Paul Semenza manages displays and consumer electronic market research and strategic analysis activities at iSuppli. From 1997 to 2000, Paul took on a variety of display research and management roles at Stanford Resources, and since the acquisition by iSuppli in 2000 has played a key role in integrating Stanford Resources into iSuppli. Previously, he worked at the National Research Council, the U.S. Congress Office of Technology Assessment (OTA), and The Analytic Sciences Corp. Paul received a BS in electrical engineering and an MS in electro-optics from Tufts University, and a Master in Public Policy degree, JFK School of Government at Harvard University.

The Race for TVs with Higher Luminous Efficiency - Dr. Larry F. Weber, President of the SID (formerly President and CEO of Plasmaco)
The salient characteristics of major display contenders for the consumer TV market are described, and LCDs, CRTs, PDPs, projection displays, FEDs, SEDs and OLEDs are each examined in terms of the most critical display characteristic, the luminous efficiency. Each technology has great opportunity for improvement, but which one will win the race?

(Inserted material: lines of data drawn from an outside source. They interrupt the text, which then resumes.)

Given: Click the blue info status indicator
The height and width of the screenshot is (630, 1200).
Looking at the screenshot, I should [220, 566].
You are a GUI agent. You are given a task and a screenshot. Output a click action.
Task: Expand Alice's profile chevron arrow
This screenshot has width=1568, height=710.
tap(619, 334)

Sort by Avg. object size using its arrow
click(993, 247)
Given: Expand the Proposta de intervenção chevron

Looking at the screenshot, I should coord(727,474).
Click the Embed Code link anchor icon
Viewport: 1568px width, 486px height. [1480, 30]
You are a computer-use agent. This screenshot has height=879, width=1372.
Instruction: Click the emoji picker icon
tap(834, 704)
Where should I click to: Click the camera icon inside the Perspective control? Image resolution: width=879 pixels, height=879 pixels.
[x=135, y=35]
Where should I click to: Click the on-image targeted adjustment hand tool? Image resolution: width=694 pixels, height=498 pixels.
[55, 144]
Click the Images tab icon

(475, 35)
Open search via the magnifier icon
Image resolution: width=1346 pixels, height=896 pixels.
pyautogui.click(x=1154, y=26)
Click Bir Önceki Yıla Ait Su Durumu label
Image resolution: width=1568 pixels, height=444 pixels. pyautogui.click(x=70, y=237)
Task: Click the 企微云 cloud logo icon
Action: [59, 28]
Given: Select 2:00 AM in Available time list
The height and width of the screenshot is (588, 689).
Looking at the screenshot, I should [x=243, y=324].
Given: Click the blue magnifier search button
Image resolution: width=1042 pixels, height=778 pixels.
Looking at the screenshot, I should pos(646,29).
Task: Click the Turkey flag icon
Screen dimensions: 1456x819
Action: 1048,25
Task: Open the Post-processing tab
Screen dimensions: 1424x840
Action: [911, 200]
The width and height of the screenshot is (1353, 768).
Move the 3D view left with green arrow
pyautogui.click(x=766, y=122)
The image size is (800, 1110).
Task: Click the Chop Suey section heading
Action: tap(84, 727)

Dr. Larry F. Weber has spent his entire career of 37 years devoted to the advancement and promotion of plasma displays. He started in the late 60's as a student of the plasma display inventors at the University of Illinois. In 1975 he became a professor at Illinois, and rose to become the director of the plasma display research group. In 1987 he co-founded Plasmaco Inc., which in that same year acquired the world's largest plasma display manufacturing plant from IBM. In 1993 he became president of Plasmaco. Under his leadership Plasmaco was acquired by Matsushita in 1996. In January 2004 he retired from the position of President and CEO of Plasmaco. Dr. Weber published over 40 papers and holds 15 patents on plasma displays, including the patents for the energy recovery sustain circuits used in today's plasma TV Products. He is a Fellow of the SID and the IEEE. He has received two SID Special Recognition Awards, and SID's prestigious Karl Ferdinand Braun Prize. He now serves as President of the SID.

Mobile Displays - Dr. Sen Yang, Leader, Mobile Display Optical Group, Motorola Display Design Center, Motorola
Along with the development and the popularity of cellular phones, mobile displays draw more attentions. In this seminar, we will review the evolution of mobile displays, the display components and their functions, key display attributes, and mobile display trends.

Dr. Sen Yang received his BSEE from Tsinghua University in Beijing, China, and graduated from Georgia Tech with a Ph.D. in Physics on display materials. Since 1997 he as been working on portable displays at Motorola, with LCDs, OLEDs, EL, LEDs and optical performance enhancement techniques. Sen has participated in many mobile display projects including the award winning Razr display. He is currently leader for the Mobile Display Optical Group at the Motorola Display Design Center. He is a member of SID and has published more than 10 technical papers and holds 3 display related patents.